> Activity
Give the count of lines in the entries below that contain the string "will", and only that count.

Dataset excerpts Start Marker

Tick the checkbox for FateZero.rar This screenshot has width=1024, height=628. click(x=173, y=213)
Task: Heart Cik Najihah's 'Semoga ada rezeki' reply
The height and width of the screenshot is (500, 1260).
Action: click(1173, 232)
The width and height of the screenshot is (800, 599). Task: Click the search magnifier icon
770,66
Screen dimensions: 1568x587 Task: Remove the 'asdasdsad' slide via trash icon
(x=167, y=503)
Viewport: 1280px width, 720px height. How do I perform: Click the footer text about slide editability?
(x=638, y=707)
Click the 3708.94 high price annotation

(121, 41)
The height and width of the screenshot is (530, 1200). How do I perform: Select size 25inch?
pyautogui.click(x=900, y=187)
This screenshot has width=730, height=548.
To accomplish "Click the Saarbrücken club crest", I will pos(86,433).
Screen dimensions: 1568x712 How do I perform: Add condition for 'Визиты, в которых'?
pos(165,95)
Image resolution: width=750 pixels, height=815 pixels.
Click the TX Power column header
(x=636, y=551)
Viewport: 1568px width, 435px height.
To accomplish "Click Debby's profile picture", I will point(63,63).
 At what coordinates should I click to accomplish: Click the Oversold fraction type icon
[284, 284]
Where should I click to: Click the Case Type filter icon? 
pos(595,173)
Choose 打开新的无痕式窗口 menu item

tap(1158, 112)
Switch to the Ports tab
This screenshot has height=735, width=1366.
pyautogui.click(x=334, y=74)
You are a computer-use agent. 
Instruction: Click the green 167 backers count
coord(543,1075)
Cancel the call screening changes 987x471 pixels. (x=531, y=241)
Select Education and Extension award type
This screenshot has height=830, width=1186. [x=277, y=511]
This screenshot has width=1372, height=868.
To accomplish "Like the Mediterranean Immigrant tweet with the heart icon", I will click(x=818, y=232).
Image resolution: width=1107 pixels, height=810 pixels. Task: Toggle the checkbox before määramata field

Dataset excerpts End Marker

> Response area
3